DescriptionIn order to characterize the product of a PCR, gel electrophoresis can be used to determine the length of the resulting DNA fragment. This is achieved by the following steps:

1. An agarose gel is prepared.
2. The PCR-Product is mixed with a dye and inserted into “pockets” of the gel, along with a “ladder” containing DNA fragments of known size
3. By applying an electrical field, the negatively charged DNA is moved through the gel matrix, separating the DNA fragments by length.
4. The DNA bands are then compared to the ladder and their size can be calculated. By comparing the observed length to the expected length of the fragment, the success of the PCR can be evaluated

DNA Clean Up

Goal:Removing excess nucleotides, salts and additives.

Description

High throughput screening in liquid medium

Goal:High-throughput screening for sensors that react specifically to target RNA

DescriptionIn silico design and PCR allows for assembly of a large number of potential sensor candidates. In order to evaluate which of these sensors reacts to the target RNA in a sensitive and specific manner, the following steps are required:

1. A master mix of cell free expression system, reporter molecule and certain amount of target RNA or control RNA is prepared and transferred to a special low-volume 384-well plate.
2. Adding sensor DNA to each well
3. Measure absorption at 405nm (yellow – starting color) and 560nm (violet – end color) in a GloMax Discover ® plate reader (Promega) for 2-4 hours at 37° C in order to follow the kinetic of the reaction from yellow to violet.
4. Results files are evaluated using a python script. By automating the process of data evaluation, a empirically sound conclusion can be reached in less than 15 minutes.

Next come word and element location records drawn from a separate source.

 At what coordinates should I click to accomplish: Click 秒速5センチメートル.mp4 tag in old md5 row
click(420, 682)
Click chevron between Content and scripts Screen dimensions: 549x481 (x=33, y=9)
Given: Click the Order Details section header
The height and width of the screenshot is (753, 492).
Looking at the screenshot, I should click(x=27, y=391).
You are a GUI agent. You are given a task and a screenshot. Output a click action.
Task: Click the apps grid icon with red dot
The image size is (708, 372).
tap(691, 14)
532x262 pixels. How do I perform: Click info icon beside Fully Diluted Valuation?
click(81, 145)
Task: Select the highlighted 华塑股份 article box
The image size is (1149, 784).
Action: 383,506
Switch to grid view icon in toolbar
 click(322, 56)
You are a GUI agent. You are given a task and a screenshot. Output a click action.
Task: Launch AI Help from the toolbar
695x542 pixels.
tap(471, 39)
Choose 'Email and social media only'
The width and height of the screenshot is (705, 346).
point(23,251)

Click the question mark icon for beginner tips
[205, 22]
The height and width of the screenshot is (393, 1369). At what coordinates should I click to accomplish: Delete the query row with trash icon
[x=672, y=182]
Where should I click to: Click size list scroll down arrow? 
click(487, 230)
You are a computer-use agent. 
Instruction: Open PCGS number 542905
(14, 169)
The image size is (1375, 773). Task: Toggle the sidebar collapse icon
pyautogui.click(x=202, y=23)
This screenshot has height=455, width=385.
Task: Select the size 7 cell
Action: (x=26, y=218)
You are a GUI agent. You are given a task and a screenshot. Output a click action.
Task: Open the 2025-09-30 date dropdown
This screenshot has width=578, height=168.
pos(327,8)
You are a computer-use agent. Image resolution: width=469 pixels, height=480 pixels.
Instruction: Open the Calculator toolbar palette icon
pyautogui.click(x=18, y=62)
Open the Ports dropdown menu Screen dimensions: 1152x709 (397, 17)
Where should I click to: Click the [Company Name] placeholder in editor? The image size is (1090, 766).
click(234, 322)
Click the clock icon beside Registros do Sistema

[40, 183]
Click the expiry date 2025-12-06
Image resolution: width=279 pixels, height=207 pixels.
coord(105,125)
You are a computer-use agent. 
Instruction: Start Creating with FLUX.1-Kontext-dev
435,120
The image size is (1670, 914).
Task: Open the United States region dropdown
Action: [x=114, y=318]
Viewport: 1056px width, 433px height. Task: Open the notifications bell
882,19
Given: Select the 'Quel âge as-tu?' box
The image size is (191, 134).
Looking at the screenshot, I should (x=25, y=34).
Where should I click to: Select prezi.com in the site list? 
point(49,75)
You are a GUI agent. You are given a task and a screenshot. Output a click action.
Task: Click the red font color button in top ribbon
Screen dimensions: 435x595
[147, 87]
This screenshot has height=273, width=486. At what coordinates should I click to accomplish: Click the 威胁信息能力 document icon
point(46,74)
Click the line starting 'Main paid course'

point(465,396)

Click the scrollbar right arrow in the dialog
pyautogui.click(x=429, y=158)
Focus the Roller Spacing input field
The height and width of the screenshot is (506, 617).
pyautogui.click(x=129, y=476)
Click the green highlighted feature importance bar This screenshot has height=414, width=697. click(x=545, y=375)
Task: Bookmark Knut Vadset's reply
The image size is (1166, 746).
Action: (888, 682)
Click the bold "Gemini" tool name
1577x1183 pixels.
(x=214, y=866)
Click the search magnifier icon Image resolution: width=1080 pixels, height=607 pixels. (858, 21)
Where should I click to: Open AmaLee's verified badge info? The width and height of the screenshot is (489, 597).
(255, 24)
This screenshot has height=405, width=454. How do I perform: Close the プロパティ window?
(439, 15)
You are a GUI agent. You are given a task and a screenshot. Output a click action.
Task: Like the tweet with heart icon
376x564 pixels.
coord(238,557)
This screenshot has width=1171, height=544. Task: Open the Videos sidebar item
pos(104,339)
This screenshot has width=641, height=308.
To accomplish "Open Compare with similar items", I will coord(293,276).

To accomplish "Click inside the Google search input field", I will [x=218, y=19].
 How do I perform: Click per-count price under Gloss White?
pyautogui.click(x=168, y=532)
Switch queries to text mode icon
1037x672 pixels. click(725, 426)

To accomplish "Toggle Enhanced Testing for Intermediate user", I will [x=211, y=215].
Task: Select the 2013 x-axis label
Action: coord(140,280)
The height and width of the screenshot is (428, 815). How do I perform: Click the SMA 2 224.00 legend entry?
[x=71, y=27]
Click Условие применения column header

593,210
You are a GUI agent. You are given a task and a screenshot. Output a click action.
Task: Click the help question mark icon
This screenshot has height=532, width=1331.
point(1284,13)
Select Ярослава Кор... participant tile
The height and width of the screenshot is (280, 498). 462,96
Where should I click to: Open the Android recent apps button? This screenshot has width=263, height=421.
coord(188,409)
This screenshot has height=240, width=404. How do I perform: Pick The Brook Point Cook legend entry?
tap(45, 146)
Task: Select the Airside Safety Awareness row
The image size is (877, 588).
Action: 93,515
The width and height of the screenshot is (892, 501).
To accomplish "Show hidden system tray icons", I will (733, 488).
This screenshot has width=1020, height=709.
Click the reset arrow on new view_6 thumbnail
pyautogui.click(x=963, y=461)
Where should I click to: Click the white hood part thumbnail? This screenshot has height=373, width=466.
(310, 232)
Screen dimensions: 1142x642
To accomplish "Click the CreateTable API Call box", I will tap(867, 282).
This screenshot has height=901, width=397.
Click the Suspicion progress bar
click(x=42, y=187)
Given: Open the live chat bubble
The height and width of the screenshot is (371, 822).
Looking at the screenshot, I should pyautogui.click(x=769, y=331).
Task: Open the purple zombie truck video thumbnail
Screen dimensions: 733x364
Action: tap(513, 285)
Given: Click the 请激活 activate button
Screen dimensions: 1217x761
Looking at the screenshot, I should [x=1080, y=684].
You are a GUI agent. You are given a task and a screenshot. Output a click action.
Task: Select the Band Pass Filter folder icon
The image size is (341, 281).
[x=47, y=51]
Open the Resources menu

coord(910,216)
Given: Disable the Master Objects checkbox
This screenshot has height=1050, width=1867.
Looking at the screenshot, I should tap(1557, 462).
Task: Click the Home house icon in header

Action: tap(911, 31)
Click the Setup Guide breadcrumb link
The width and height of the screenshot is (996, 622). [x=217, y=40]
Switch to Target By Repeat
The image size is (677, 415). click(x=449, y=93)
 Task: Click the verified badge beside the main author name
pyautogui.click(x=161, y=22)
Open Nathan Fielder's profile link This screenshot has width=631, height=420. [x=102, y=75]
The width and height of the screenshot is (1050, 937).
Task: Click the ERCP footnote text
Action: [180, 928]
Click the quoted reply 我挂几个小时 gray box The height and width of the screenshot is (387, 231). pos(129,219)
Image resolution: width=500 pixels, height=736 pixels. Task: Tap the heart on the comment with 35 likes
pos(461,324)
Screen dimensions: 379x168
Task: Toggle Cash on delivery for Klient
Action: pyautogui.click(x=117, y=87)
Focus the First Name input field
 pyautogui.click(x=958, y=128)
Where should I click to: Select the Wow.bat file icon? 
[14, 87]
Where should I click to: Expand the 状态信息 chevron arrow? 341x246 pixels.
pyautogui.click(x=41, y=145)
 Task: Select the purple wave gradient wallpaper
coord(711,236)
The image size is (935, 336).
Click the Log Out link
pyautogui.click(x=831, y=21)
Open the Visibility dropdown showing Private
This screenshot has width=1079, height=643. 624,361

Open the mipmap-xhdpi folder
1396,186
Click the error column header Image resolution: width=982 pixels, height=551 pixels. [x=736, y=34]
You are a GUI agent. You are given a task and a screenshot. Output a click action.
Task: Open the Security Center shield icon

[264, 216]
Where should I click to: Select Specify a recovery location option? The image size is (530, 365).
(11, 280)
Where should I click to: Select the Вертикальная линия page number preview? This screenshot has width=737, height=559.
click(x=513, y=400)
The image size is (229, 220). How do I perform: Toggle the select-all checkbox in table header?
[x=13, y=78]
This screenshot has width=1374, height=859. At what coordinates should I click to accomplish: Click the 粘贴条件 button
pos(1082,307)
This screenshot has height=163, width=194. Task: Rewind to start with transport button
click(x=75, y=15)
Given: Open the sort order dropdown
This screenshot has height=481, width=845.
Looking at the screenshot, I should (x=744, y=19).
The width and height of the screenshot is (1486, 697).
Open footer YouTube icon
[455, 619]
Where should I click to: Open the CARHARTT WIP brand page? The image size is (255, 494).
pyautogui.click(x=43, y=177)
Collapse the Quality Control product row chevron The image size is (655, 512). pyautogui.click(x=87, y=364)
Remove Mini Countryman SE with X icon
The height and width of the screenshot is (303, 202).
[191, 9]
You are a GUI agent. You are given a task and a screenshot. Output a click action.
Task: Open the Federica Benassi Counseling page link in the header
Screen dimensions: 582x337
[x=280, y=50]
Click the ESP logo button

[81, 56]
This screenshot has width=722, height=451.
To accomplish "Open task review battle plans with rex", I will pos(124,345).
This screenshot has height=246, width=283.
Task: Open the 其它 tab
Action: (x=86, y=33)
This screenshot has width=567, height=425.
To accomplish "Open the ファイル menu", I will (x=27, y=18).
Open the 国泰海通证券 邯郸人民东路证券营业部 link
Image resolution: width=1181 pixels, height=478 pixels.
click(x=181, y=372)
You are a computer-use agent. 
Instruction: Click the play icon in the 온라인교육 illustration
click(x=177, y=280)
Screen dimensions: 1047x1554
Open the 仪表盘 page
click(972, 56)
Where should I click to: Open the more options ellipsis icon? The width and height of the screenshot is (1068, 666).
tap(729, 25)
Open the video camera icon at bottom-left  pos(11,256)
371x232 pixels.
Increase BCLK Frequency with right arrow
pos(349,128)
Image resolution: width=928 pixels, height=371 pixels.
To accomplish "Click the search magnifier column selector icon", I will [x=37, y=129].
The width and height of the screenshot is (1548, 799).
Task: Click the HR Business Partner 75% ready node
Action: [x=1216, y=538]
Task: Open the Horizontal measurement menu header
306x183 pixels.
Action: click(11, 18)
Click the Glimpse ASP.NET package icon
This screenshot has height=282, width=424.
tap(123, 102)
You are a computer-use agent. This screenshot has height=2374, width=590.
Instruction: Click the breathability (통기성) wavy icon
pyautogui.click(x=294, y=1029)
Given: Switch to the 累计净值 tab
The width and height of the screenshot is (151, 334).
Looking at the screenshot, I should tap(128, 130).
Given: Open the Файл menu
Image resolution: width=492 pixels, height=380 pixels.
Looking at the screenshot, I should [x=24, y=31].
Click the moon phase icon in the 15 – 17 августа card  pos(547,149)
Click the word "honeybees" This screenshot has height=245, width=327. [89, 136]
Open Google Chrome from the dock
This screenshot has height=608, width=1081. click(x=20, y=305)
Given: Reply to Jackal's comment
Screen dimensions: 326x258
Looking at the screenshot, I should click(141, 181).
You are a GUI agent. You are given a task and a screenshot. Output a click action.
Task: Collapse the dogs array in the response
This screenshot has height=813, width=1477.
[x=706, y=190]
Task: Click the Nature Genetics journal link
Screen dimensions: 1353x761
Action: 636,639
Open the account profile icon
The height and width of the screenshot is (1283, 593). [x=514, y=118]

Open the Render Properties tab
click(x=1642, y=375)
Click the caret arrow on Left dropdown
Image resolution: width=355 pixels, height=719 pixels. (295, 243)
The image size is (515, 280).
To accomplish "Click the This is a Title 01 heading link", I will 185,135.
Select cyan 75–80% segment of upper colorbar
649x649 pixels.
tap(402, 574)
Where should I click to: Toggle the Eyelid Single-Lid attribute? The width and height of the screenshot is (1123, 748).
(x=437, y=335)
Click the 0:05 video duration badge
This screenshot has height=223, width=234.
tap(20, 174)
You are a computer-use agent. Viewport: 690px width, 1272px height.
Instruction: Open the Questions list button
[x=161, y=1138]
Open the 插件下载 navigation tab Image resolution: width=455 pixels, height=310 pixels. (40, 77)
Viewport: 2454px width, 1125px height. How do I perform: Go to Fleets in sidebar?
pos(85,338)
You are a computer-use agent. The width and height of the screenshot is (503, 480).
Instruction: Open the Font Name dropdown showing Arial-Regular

Reliable cell free expression on cellulose membranes

Goal:Membranes are known to be efficient microfluidic environments, but due to the charge of nucleic acids and the negative charge of cellulose, optimization is required to make the system storable and the color change easily recognizable.

DescriptionIn silico design and PCR allows for assembly of a large number of potential sensor candidates. In order to evaluate which of these sensors reacts to the target RNA in a sensitive and specific manner, the following steps are required:

• Blocking the charge of the cellulose membrane.
  Classic approaches of membrane blocking like incubation with 5% BSA or milk powder failed due to negative interaction with the cell free expression system. Hence we used an amphiphilic component, creating a liquid barrier shielding the sensor system from negative charges and successfully creating a stable color reaction on the membrane.
• Adding sensor DNA to each well
• Altering the composition of our sensor system components, to maximize color reaction.
  We discovered that about one third of color intensity is lost on membranes in comparison to fluid environments. Reactions on membranes thus require to double the amount of sensor molecule added to the reaction
• Stabilizing the cell-free system for storage by lyophilisation
  We succeeded in freeze-drying the cell-free expression system onto cellulose membrane and were furthermore able to trigger an active color change after resuspension.